Members were reminded that ICSs bring together more joined-up working arrangements between health and social care service providers and the White Paper proposes to place Integrated Care Systems (ICS) on a statutory footing and to make a range of structural and other changes at “place” and neighbourhood level. Other key elements of the White Paper included:
· The legal merger of NHS England and NHS Improvement - to be known as NHS England - which would have a single governance structure and be accountable for all aspects of NHS performance, finance and care transformation;
· The Secretary of State for Health & Social Care to direct NHS England (the merged body), and include their intervention in service reconfiguration changes at any point without need for a referral from a local authority;
· New powers for the Department of Health & Social Care to reconfigure and transfer the functions of arm’s length bodies (including closing them down) without primary legislation;
· The Secretary of State would have a statutory duty to publish a report in each parliament on workforce planning responsibilities across primary, secondary, community care and sections of the workforce shared between health and social care;
· CCGs would be dissolved and their roles in procurement and finance would become the responsibility of the ICS – with Health and Care Partnerships of NHS, LA Social Care and Public Health being established to plan services;
· Accountability systems at a local level to be reduced.

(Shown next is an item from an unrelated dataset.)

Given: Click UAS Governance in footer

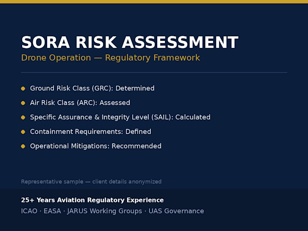Looking at the screenshot, I should click(176, 211).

Significant power and responsibility would rest at system level – the level at which ICSs would operate. In Derbyshire the ICS was coterminous with county boundaries, but it could raise border challenges, in how accountability was conducted in respect of services in Sheffield and Greater Manchester or across the East Midlands region, for example; and
· ICSs and Health & Care Partnerships would develop plans for future services. These plans would involve wide consultation and public participation and local Health Scrutiny would provide a mechanism to facilitate this participation.
The Centre for Governance and Scrutiny (CfGS) was pressing for Health Scrutiny to be given a formal role in supporting the way services were specified. Potential removal of the power and responsibility of Health Scrutiny Committees to make referrals to the Secretary of State – and giving this power to the Secretary of State direct – could weaken local knowledge and accountability. The CfGS was in active conversation about this with colleagues at NHSE&I and DHSC and it was hoped that there would be a shift in approach between now and when the Bill was published in May. The CfGS would welcome direct feedback from councils about their views on this.
RESOLVED that (1) the report be noted and;
(2) Members submit any comments they wish to make to the Improvement and Scrutiny officer who would collate them into a formal letter to the CfGS from the Committee Chairman.